**DIRECTIONS FOR THIS TASK**
Retype the records below exactly as they appear, but leave out any pictures.

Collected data

──────────────────────────────

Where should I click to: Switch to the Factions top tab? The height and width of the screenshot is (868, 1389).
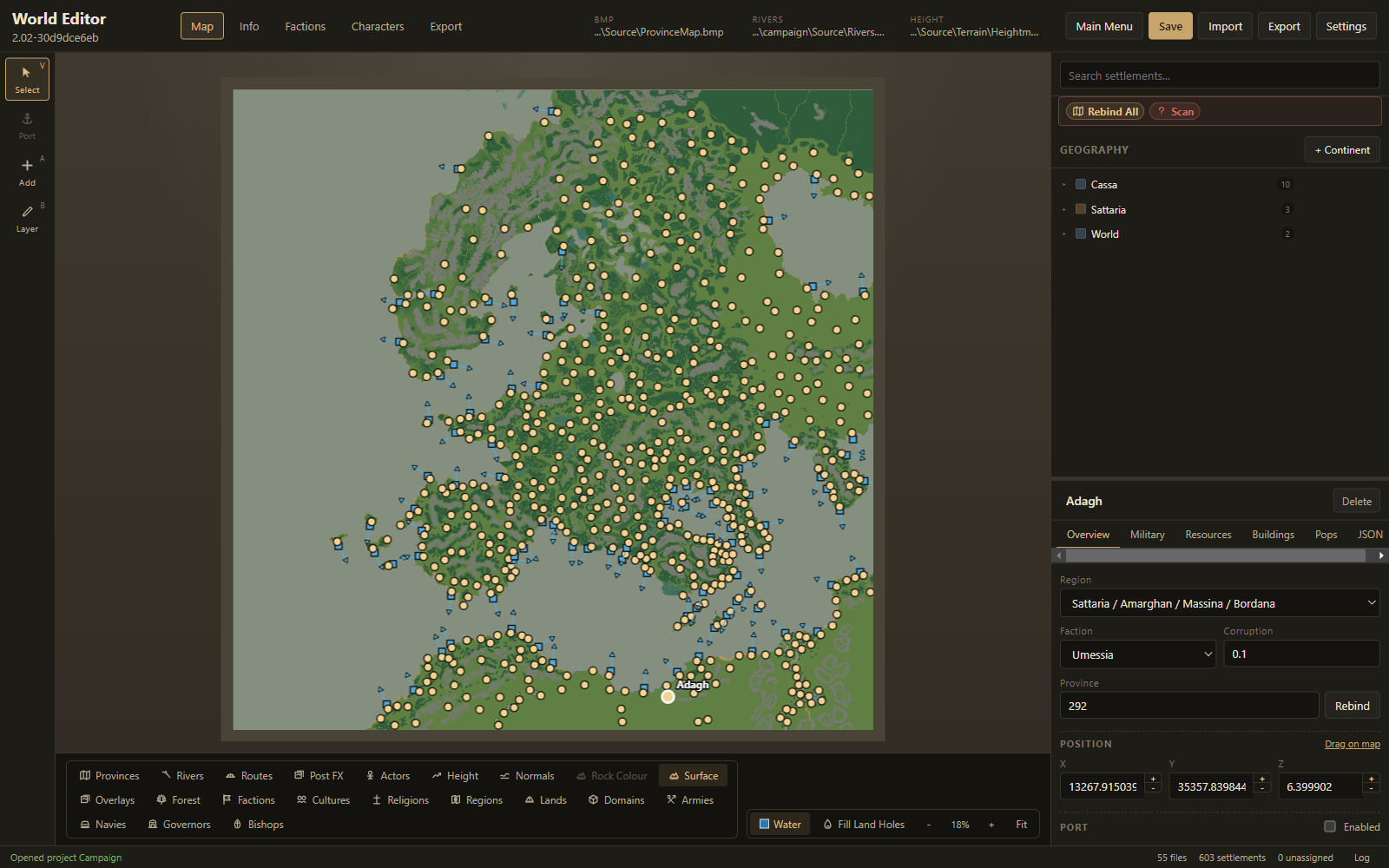[306, 26]
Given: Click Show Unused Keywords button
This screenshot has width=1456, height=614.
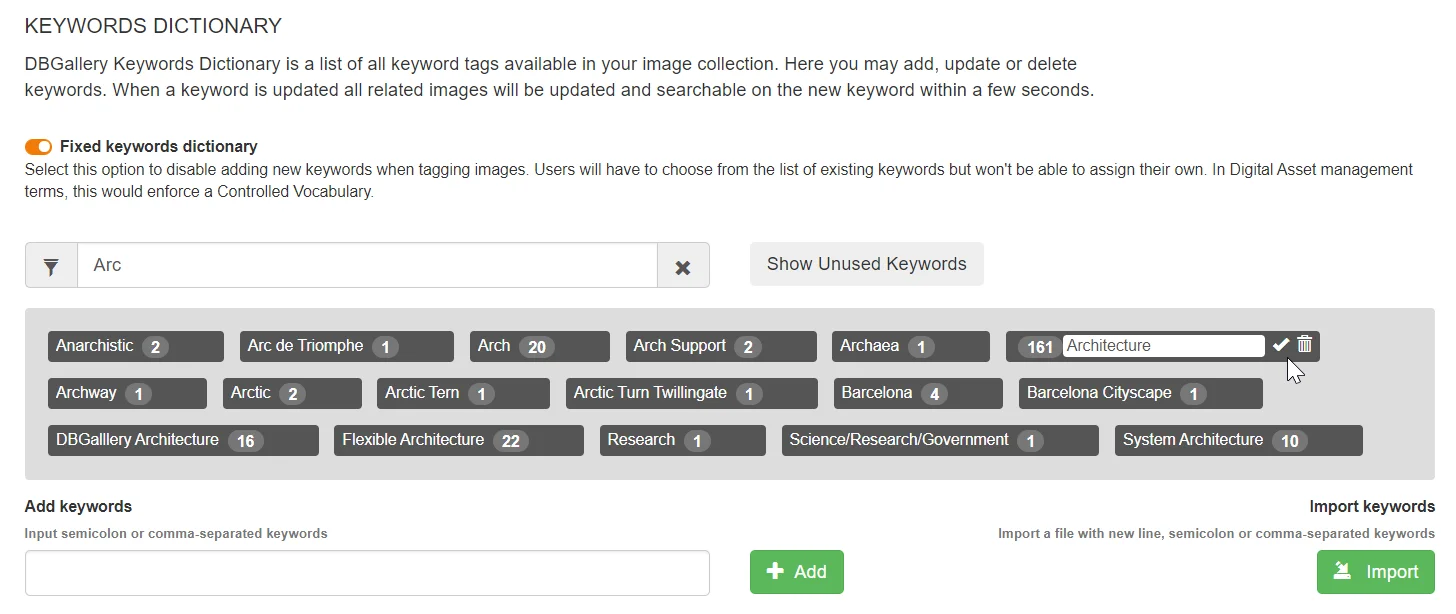Looking at the screenshot, I should point(866,264).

──────────────────────────────

**SOLUTION FOR THIS EXERCISE**
Where should I click to: Switch to the Factions top tab? The height and width of the screenshot is (868, 1389).
[306, 26]
Given: Click Show Unused Keywords button
This screenshot has width=1456, height=614.
Looking at the screenshot, I should point(866,264).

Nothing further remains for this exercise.